The US has produced the biggest ever man-made explosion so far in the Pacific archipelago of Bikini, part of the Marshall Islands.
It is believed the hydrogen bomb was up to 1,000 times more powerful than the atomic bomb that destroyed Hiroshima.
It was so violent that it overwhelmed the measuring instruments, indicating that the bomb was much more powerful than scientists had anticipated.
The 15 megaton bomb delivered a force far more powerful than expected.
One of the atolls has been totally vaporised, disappearing into a gigantic mushroom cloud that spread at least 100 miles wide and dropping back to the sea in the form of radioactive fall-out.
The Atomic Energy Commission announced this was the first in a series of tests to be carried out in the area.
Tests first began in Bikini in 1946 after the natives were moved to the island of Rongerik, then to Ujelan a year later and to Kili in 1949.
This is the second H-bomb test in the area.
A 10.4 megaton bomb was exploded on 1 November 1952 at Enewatak, west of Bikini.
It destroyed one island and left a crater 175 feet deep.
It was hundreds of times more powerful than that used over Hiroshima.
Unlike that device which tapped energy by splitting atomic nuclei, the Enewetak weapon forced together nuclei of hydrogen to unleash an even greater destructive force.
Courtesy BBC News
In context
The 1954 Bikini bomb was the biggest man-made explosion until the USSR’s 50-megaton test in 1961.
Three weeks after the Bikini bomb it emerged that a Japanese fishing boat, called Lucky Dragon, was within 80 miles (129 km) of the test zone at the time.
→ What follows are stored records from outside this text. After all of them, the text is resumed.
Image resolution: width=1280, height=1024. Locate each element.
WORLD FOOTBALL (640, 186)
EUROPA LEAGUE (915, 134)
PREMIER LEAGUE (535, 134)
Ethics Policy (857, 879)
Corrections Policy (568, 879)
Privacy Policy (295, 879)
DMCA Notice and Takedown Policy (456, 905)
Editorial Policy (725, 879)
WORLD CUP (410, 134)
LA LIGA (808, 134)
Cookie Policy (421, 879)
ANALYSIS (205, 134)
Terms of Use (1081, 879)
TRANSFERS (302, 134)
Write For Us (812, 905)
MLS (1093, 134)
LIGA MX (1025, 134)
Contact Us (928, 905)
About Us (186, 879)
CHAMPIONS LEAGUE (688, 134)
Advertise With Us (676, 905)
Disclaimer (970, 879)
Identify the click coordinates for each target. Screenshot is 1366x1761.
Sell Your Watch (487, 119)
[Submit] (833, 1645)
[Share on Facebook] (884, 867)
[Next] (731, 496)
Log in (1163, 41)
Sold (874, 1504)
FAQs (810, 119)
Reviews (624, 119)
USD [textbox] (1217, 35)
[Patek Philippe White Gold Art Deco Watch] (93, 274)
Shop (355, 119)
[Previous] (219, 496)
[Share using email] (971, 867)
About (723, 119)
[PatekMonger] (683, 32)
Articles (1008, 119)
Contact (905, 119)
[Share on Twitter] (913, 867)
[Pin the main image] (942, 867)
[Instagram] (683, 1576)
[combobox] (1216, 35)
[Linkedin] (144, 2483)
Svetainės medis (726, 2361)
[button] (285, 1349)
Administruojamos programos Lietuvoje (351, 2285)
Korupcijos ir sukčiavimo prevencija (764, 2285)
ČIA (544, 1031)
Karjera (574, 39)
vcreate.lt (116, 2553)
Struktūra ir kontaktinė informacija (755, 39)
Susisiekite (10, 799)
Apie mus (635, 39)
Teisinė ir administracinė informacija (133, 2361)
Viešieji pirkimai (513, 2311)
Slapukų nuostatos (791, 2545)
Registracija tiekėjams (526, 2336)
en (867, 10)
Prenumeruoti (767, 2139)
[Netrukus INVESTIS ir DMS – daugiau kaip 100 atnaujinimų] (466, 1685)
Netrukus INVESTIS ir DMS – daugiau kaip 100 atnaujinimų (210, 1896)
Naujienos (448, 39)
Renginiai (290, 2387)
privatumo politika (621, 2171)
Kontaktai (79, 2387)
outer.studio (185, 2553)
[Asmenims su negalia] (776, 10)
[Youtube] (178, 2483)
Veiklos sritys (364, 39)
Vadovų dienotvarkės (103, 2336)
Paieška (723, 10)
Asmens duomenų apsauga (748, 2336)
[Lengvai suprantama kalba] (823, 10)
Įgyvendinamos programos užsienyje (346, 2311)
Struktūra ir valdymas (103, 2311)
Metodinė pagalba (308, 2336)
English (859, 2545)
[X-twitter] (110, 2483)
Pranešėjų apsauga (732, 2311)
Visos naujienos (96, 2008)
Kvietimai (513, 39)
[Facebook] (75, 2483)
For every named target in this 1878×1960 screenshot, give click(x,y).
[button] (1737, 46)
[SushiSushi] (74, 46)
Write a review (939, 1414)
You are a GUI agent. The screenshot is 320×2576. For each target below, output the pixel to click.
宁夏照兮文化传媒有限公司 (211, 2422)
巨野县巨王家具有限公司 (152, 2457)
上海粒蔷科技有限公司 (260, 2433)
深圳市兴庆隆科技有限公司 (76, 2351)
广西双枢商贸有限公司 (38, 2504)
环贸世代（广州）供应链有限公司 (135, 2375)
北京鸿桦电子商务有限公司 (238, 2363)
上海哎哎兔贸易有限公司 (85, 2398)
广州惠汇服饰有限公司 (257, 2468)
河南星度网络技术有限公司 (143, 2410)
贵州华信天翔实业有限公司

Its 23 crew were severely affected by radiation sickness.
They were among 264 people accidentally exposed to radiation because the explosion and fall-out had been far greater than expected.
The original natives were granted $325,000 in compensation and returned to Bikini in 1974. But they were evacuated four years later when new tests showed high levels of residual radioactivity in the region.
Twenty-three nuclear tests were carried out at Bikini between 1946 and 1958.